Ljubljana, 15 March (STA) - Slovenia's gross domestic product is expected to shrink by 0.9% this year following a 0.2% contraction in 2011, the Institute of Macroeconomic Analysis and Development (IMAD), a government think-tank, said in its Spring Forecast on Thursday, less than two months after it projected growth of 0.2% for the year.
IMAD also downgraded its earlier projection for 2013 from 2% to 1.1%. In 2014 the economy is expected to pick up, to 2.2%, IMAD boss Boštjan Vasle told the press after the report was presented to the government.
"Both figures depend on the success of consolidation of public finances," Vasle said, arguing that failure to cut the deficit and regain the trust of the markets threatened to prolong the slump.
Only exports, projected to grow by only 1.4%, will have a positive contribution to growth, while all domestic factors remain negative.
Having already contracted for three years, domestic consumption is projected to drop 1.2% on the back of a 3.5% drop in government spending.
Gross fixed capital formation, which dropped 40% since 2009, is to contract by another 1.5% this year, according to Vasle.

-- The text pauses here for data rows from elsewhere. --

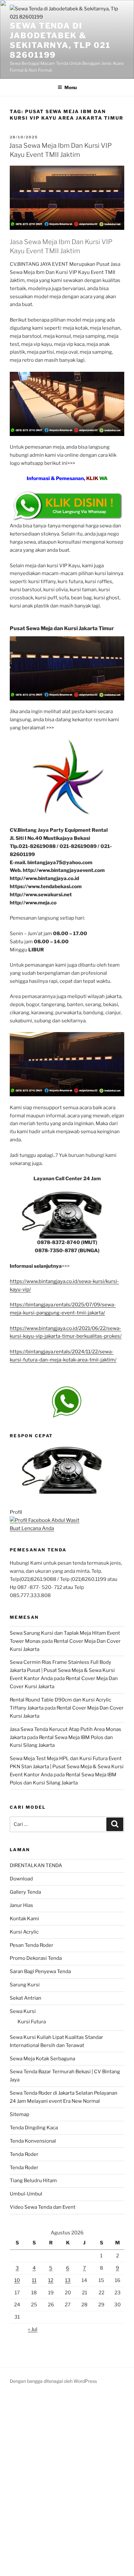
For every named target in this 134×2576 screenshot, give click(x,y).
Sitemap (19, 2114)
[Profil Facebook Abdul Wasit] (44, 1520)
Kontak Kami (24, 1919)
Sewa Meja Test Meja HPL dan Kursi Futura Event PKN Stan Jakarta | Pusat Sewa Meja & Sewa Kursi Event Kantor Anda (67, 1767)
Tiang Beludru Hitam (33, 2180)
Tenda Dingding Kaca (34, 2128)
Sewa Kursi (23, 2011)
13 (68, 2280)
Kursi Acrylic (24, 1932)
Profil (16, 1512)
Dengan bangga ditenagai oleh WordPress (53, 2381)
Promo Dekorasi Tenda (36, 1958)
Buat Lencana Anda (32, 1528)
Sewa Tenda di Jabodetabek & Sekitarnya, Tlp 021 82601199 (60, 40)
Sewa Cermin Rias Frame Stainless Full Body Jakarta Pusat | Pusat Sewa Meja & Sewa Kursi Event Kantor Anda (62, 1670)
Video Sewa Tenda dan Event (42, 2207)
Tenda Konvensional (33, 2141)
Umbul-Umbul (26, 2194)
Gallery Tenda (25, 1892)
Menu (70, 87)
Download (21, 1879)
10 (17, 2280)
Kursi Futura (32, 2022)
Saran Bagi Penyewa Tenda (40, 1971)
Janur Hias (21, 1905)
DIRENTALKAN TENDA (36, 1865)
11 (34, 2280)
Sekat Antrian (25, 1998)
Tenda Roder (24, 2154)
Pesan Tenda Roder (31, 1945)
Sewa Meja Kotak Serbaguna (42, 2059)
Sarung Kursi (25, 1985)
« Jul (32, 2329)
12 (50, 2280)
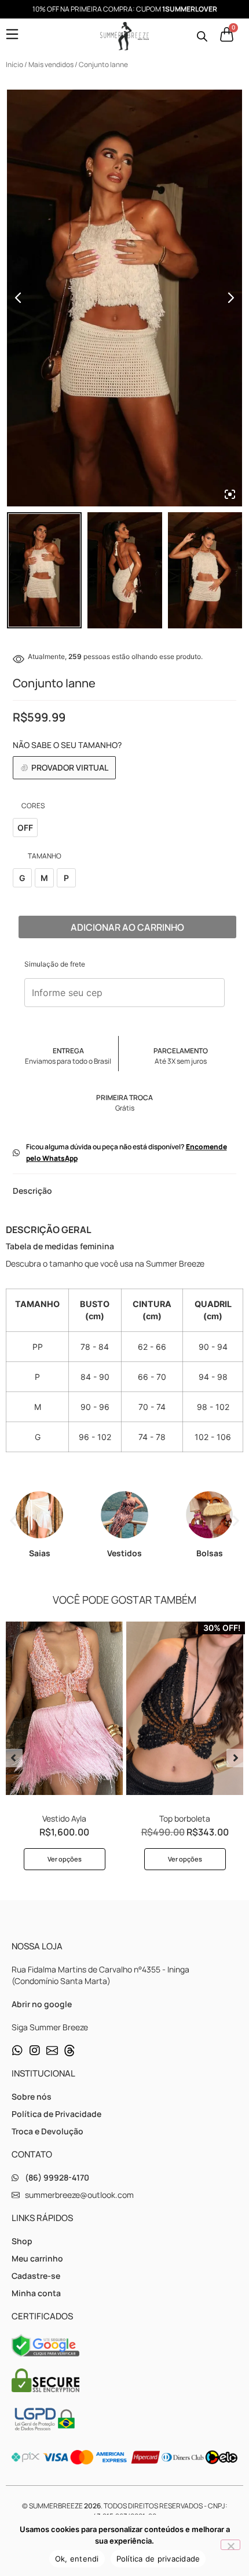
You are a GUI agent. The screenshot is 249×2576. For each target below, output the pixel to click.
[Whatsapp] (17, 2050)
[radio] (25, 827)
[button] (13, 1520)
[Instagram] (35, 2050)
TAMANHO (44, 856)
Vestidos (124, 1553)
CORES (33, 805)
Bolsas (209, 1553)
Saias (39, 1553)
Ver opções (64, 1859)
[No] (230, 2545)
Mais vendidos (51, 64)
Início (14, 64)
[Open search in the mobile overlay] (202, 36)
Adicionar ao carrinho (127, 927)
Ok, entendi (77, 2558)
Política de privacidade (158, 2558)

The stagnation is expected to increase the number of the unemployed to 119,000 (up from 114,000 in February) this year, with the registered unemployment rate rising to 12.9% (from 12.1% in December).
Wages will stagnate as well, dropping in the public sector in real terms and inching only 0.4% higher in the private sector. Inflation is to hover around 2%.
But even the downgraded forecast comes with a number of risks, with Vasle warning that a deeper-than-expected recession in the eurozone could slow the Slovenian economy down even more.
However, the downgrade is not expected to affect the supplementary budget for 2012, which is already in the making, as the government budgeted a sufficient, EUR 100m buffer in the revenue forecast, Finance Minister Janez Šušteršič said.
The government, therefore, remains committed to reducing the budget deficit to 3% of GDP.
Šušteršič acknowledged that an alternative scenario of not trimming spending so much would have a positive impact on economic growth, but that could put Slovenia in a situation where it could no longer manage debt or borrow at normal market conditions.